Interrogé hier sur cette éventualité, le magnat de l’immobilier avait volontairement laissé planer le doute. « Nous verrons ce qui va se passer », avait-il répondu. « Beaucoup de gens ont dit : “Vous devriez le limoger” », avait-il ajouté.

Si M. Trump s’en est pris avec virulence à plusieurs reprises à l’intégrité de l’équipe de M. Mueller, accusée d’avoir des motivations politiques, il s’est en revanche toujours gardé d’attaquer frontalement ce dernier, ancien patron de la police fédérale (FBI) et figure respectée à Washington.

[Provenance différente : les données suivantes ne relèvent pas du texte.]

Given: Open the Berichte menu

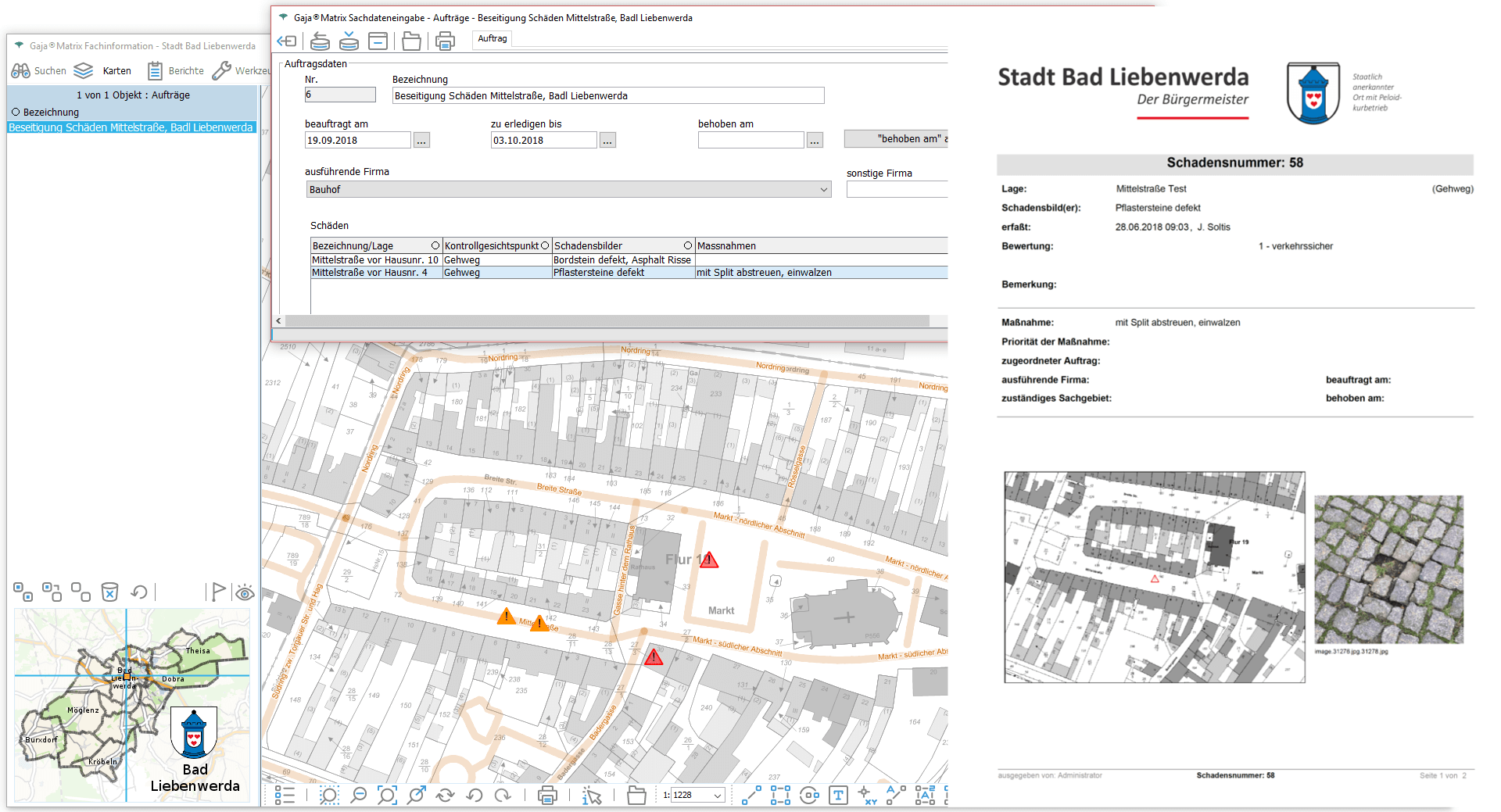Looking at the screenshot, I should point(176,70).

Nommé à la tête du FBI en 2001 par le président républicain George W. Bush, Robert Mueller avait été reconduit à ce poste par le président démocrate Barack Obama. Lors de sa nomination en mai 2017 comme procureur spécial, il a été salué par nombre de poids lourds républicains pour sa rigueur et son intégrité.

« Saturday Night Massacre »

Cette prise de position de la Maison-Blanche intervient au lendemain d’une perquisition spectaculaire du FBI dans les bureaux et au domicile de l’avocat personnel de M. Trump, Michael Cohen, qui a provoqué la colère présidentielle.

« C’est une honte ! C’est une véritable honte ! C’est une attaque contre notre pays », avait lancé le président septuagénaire, dans une colère froide telle qu’on n’en avait jamais vu depuis son arrivée au pouvoir.

« Le président a été clair : il pense que cela va trop loin », a martelé hier sa porte-parole.

Fidèle défenseur de Donald Trump, Michael Cohen a été pendant plusieurs années l’avocat principal de la Trump Organization, et c’est lui qui a payé une actrice de films X connue sous le nom de Stormy Daniels pour taire une liaison qu’elle aurait eue avec le président.